There are some golfers who agonise for an aeon about the rights and wrongs of using a belly putter. Not Brendan Walton

There are some golfers who agonise for an aeon about the rights and wrongs of using a belly putter. Not Brendan Walton. He was but a whip of a lad, aged eight, when his uncle Philip, the Ryder Cup hero of 1995, first used the contraption. Imitation is the greatest form of flattery, and the young Walton decided that would be the way that he too would putt.

He did, and he still does.

And, yesterday, on the sort of beautiful sunny day stolen from an old summer's calendar, Walton - a 20-year-old from Malahide, who has just completed a golfing scholarship studying sports management at UCD and who plays his golf out of The Island - produced the biggest upset of the South of Ireland amateur championship over the Old Course at Lahinch when he defeated the reigning Irish Close champion Shane Lowry.

It was a fourth-round match that Walton, a former boys' interprovincial for Leinster, slowly acquired a hold on. One down through three holes, and level after birdieing the par-five fourth hole known as Klondike, the Dubliner went ahead for the first time by winning the sixth and remained one-up at the turn before producing an assault that saw him win the 10th in par, the 11th in par and the 13th in birdie where the drove the green on the 279 yards par four and two-putted to move four-up.

READ MORE

Although Lowry threatened a fight back by winning the 14th when Walton's drive found a fairway bunker, there was to be no capitulation. Walton closed out the match on the 16th. Of his use of the belly putter, Walton observed: "You get a nice roll with the ball with the long putter on these greens."

Hardly a week goes by when Walton doesn't play a round of golf with his uncle. What has he learned? "Philip gives me bits of advice. Like, in matchplay, he told me, 'you have to bite them, don't show them any mercy' and I knew I had to do that against a player like Shane. He's capable of throwing four birdies in a row at you."

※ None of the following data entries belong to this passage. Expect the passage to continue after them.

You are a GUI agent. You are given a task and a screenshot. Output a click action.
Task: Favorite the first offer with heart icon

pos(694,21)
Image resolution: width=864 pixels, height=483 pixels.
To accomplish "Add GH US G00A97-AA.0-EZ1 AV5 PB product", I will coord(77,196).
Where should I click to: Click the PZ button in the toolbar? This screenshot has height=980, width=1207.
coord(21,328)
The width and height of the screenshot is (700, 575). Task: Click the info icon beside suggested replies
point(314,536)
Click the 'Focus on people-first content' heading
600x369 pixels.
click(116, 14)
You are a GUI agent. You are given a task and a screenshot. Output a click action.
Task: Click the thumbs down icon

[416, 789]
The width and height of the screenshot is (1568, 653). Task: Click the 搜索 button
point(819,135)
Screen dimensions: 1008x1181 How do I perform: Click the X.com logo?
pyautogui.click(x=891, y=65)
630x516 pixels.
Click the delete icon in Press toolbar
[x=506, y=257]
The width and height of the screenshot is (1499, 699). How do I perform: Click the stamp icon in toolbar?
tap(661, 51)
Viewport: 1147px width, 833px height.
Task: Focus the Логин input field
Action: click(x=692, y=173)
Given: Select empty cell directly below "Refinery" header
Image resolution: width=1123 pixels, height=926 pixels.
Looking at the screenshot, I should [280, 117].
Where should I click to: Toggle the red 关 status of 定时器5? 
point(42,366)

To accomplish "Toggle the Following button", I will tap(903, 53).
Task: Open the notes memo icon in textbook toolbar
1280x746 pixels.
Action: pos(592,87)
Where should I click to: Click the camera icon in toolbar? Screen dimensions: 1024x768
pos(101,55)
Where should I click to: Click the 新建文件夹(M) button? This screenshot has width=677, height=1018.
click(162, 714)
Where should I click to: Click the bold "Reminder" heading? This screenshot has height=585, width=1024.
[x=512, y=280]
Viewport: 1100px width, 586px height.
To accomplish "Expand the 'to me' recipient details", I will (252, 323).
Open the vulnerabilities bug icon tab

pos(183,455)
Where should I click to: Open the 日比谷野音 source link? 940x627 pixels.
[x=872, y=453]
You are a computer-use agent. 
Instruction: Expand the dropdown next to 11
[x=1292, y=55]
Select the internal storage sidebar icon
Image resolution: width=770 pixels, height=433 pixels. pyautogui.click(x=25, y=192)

Simon Ward, the defending champion, avoided such pitfalls as befell Lowry but still had to dig deep to stay in the championship. The Co Louth clubman had an early scare against Kilkenny's Gary Nugent when he was two down at the turn but recovered to record a 2 and 1 win in advancing to the last 16. At this stage, he looks to be the man to beat.

However, there were other impressive performances, and none more so than the continued winning ways of Darren Crowe - a beaten finalist the last two years - who didn't lose a hole in his two matches yesterday. His next match could be a tougher assignment, against American teenager Brendan Tracy who plays off a plus-four handicap.

A 19-year-old student at the University of Maryland, the New Yorker - who plays out of the famed National Links near Southampton on Long Island - is no stranger to Lahinch. His father, James, is a lifetime overseas member and has taught his son the course's nuances.

Brendan won the JB Carr junior tournament here in 2004 and sees a similarity between both courses separated by the Atlantic. "They're both pure links," said Tracy of National and Lahinch. "You've got to keep the ball underneath the wind and to make putts. My philosophy is to go out and have fun, to make fairways and greens and not to give your opponent the hole. You've got to make them beat you with birdies."

It's a game plan that so far has served him well.